A recent letter writer refers to rules being “skirted” in regard to the approval of the “mega” 11-storey Doral Forest Park proposal on Elk Lake Drive, meaning, I think, the land-use policies in Saanich’s Official Community Plan and Royal Oak’s Local Area Plan.
The update of Royal Oak’s LAP was temporarily paused by this council but it is not ‘cancelled’, and Saanich’s OCP is alive and well. Yet the approved proposal allows multiple extremely excessive variances to density, height, width, parking and tree removal and other items that are drawn outside the guidelines of official documents. It is excessively non-compliant with the OCP in many other ways, such as its location. All of this non-compliance is well-documented by Saanich Planning’s reports and through public input from Saanich residents and outside sources.
Was the intent of the local area plan meant to give some reasonable flexibility to approve a proposal that needed some adjustments to help it fit? Was it meant to be used in a spirit of trust and collaboration? One would like to think so. Surely it was not intended to give councils carte blanche to disregard their own land-use policies, as well as the many concerns raised through voluminous, well-informed public input, to approve a proposal that requires so many excessively large variances that is is obviously too far from a fit.

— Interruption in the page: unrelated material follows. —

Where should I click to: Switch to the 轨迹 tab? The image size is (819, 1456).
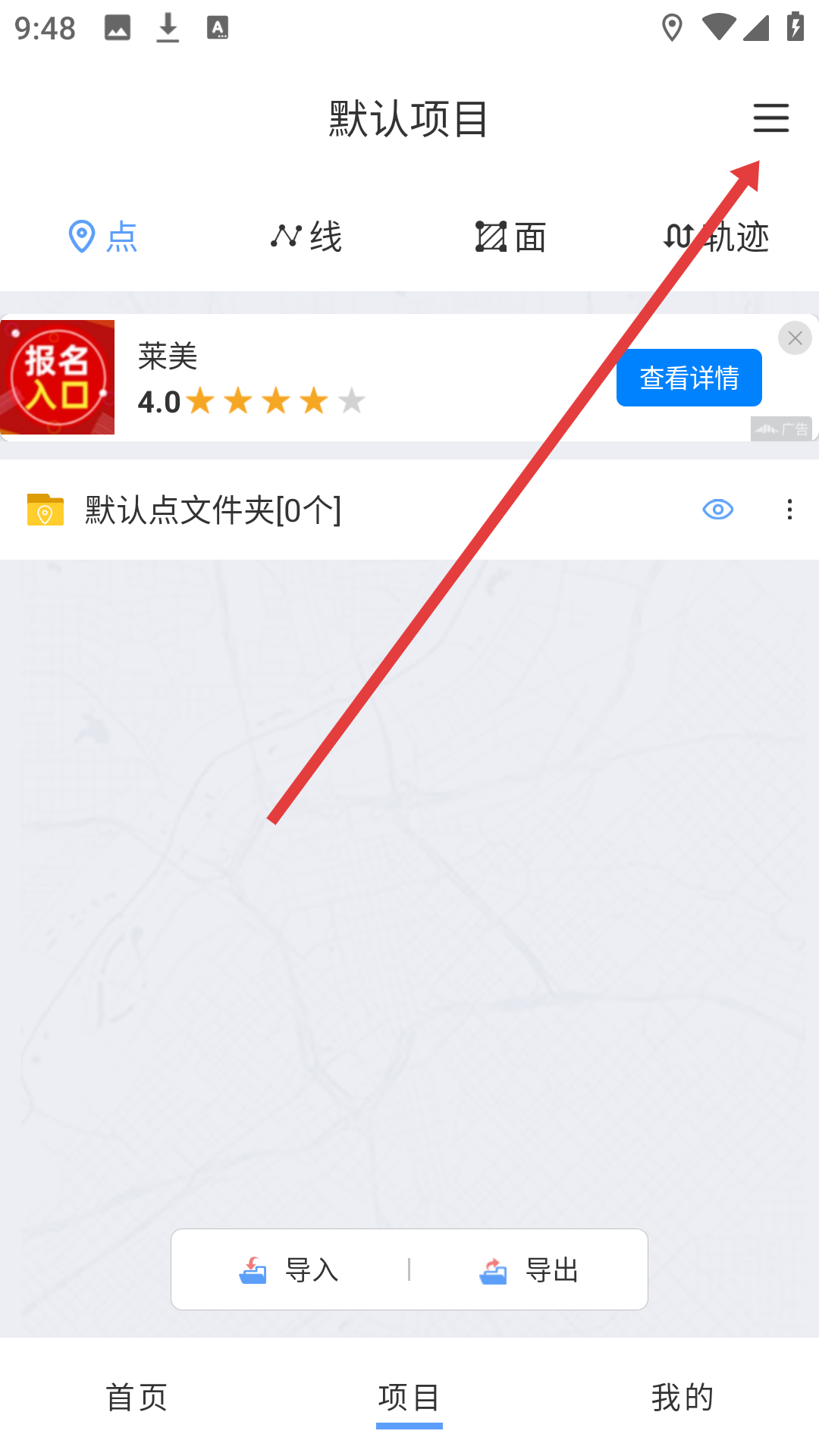pos(716,237)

The decision by the majority of Saanich council to approve the Doral Forest Park proposal feels like a watershed moment. Residents who once felt some confidence that Saanich policies would provide reasonable certainty regarding future development in their neighbourhoods must now wonder about that. Can we any longer reasonably expect that this or future councils will exercise their authority and discretion in a way that will try to preserve the quality of life in our areas? There is no expiry date on the OCP and local area plans but this decision has rendered them vulnerable and potentially meaningless.
I think the author of the letter was incorrect on one point. Most Saanich councillors did not “skirt” the rules. They threw them to the wind. Perhaps it is time to explore the intent of the legal authority granted to Saanich council to amend the rules.